Collection entries
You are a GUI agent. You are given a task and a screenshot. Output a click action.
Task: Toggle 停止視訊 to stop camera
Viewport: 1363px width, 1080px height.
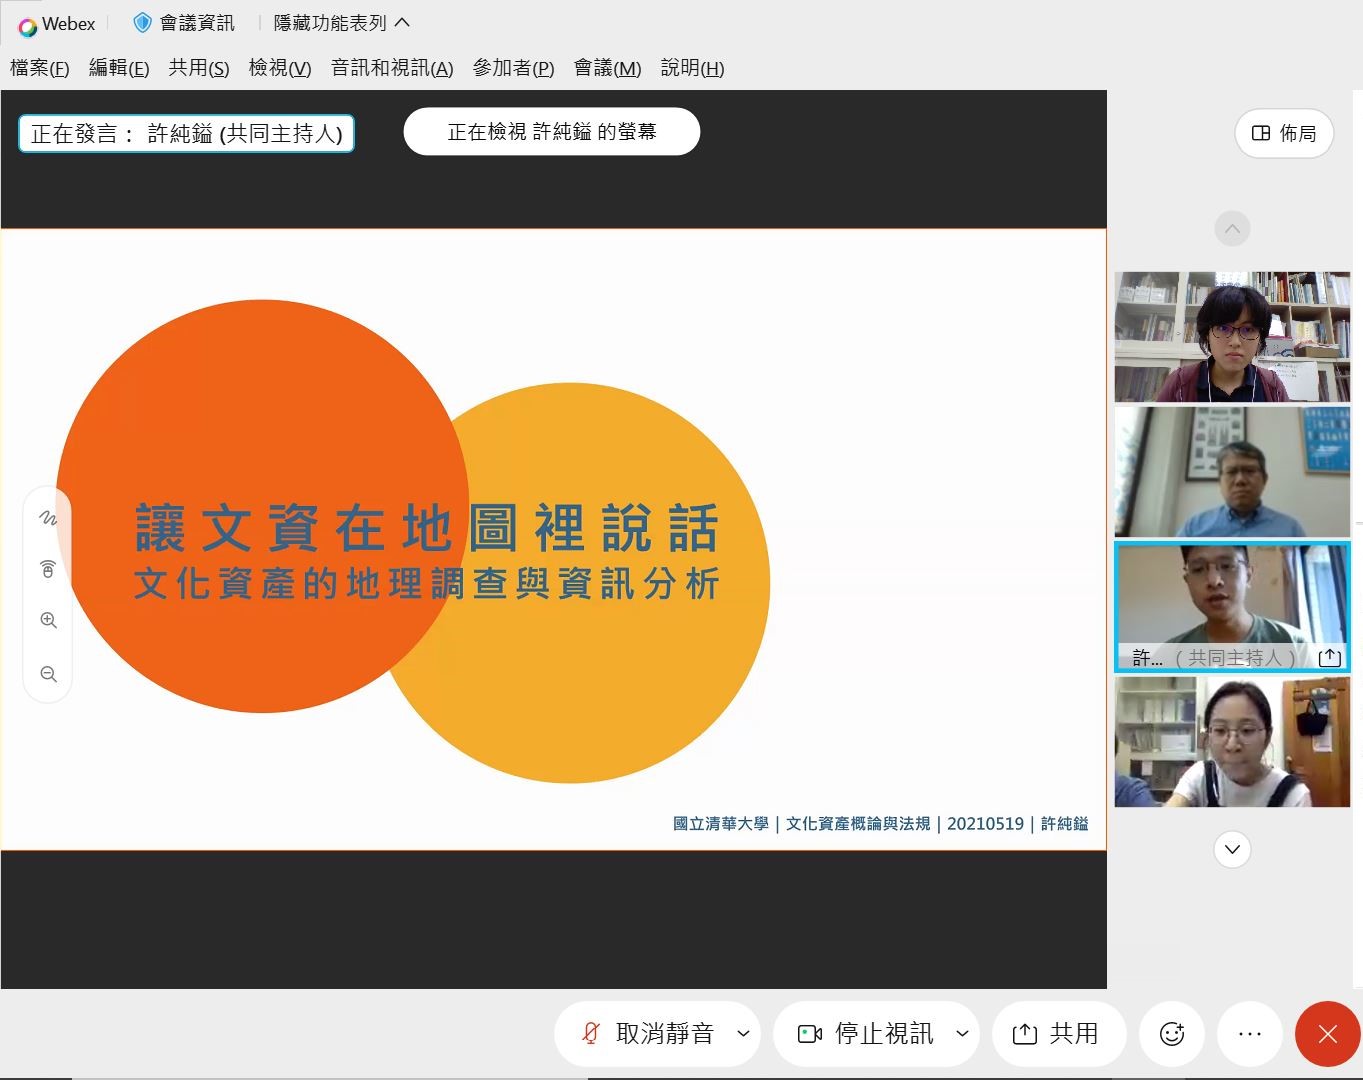[x=865, y=1034]
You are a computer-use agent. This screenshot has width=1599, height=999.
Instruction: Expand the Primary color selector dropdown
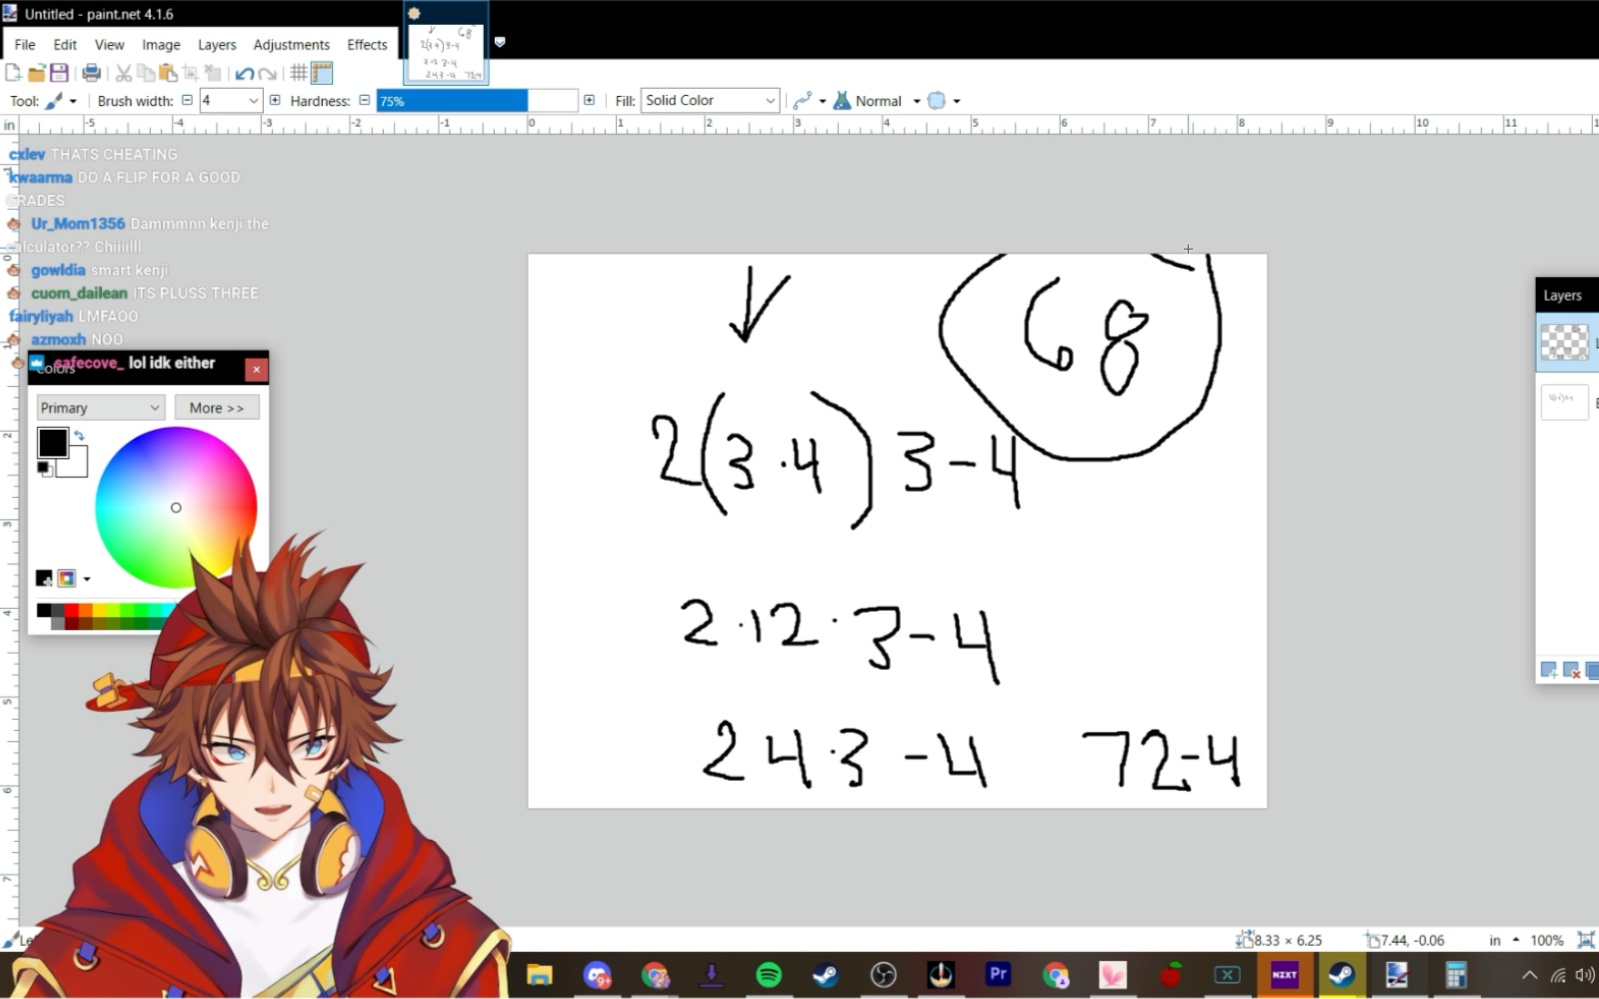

_What the task asks_.
Could you repeat all of the entries exactly, without the pictures?

_Solved exercise_.
You are a GUI agent. You are given a task and a screenshot. Output a click action.
Task: Toggle 停止視訊 to stop camera
Viewport: 1363px width, 1080px height.
[x=865, y=1034]
You are a computer-use agent. This screenshot has width=1599, height=999.
Instruction: Expand the Primary color selector dropdown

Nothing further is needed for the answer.